Winter Olympics: Father says luger worried about track’s danger


By MISHA DZHINDZHIKHASHVILI
Associated Press Writer

TBILISI, Georgia — The father of a Georgian luger killed during a training run at the Vancouver Olympics said Monday that his son worried the track was too dangerous.

Nodar Kumaritashvili’s father said that he had a phone conversation with his son before the deadly run, and that the young athlete was concerned about the safety of the track.
“He called me and said that the track was very dangerous,” said David Kumaritashvili, a former luger, told The Associated Press in a telephone interview.
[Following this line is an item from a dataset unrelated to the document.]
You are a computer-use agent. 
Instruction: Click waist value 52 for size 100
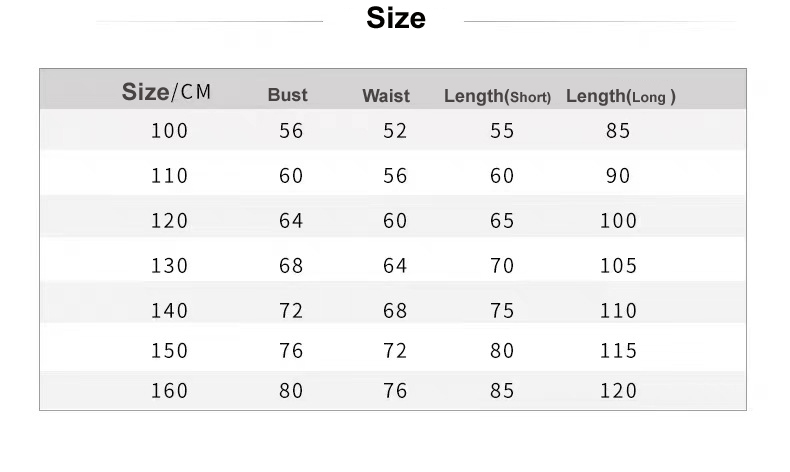point(395,131)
Nodar Kumaritashvili died during Friday practice when he lost control of his sled and slammed into a trackside steel pole at nearly 90 mph. After the crash, the poles were wrapped in padding and the course was altered to make it slower.
The Wall Street Journal first reported about the conversation between the Olympian and his father on its Web site on Sunday.
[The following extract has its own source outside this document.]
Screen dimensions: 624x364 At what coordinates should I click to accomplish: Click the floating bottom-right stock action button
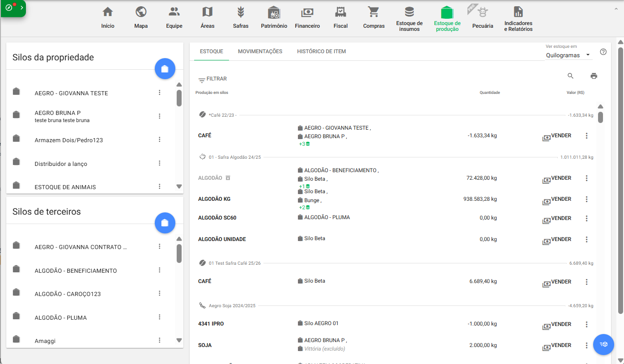tap(603, 344)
The International Olympic Committee and luge officials have taken criticism for blaming the accident on Kumaritashvili’s failure to make tactical corrections during his run, and for saying they were changing the course not to make it safer but to soothe the emotions of the athletes.
Concerns about the course, the world’s fastest, had been raised for months. There were worries that the $100 million-plus venue was too technically demanding, and that only Canada’s sliders would have enough time to adapt to it in practice.
Kumaritashvili’s body will leave Monday afternoon on a flight to Germany and will then be flown to Georgia for arrival early Wednesday, a senior Olympic official told The Associated Press. The official spoke anonymously because the plans were being kept private.
Kumaritashvili is to be buried in his hometown of Bukuriani, a small ski resort about 110 miles from Tbilisi, the capital of the former Soviet republic.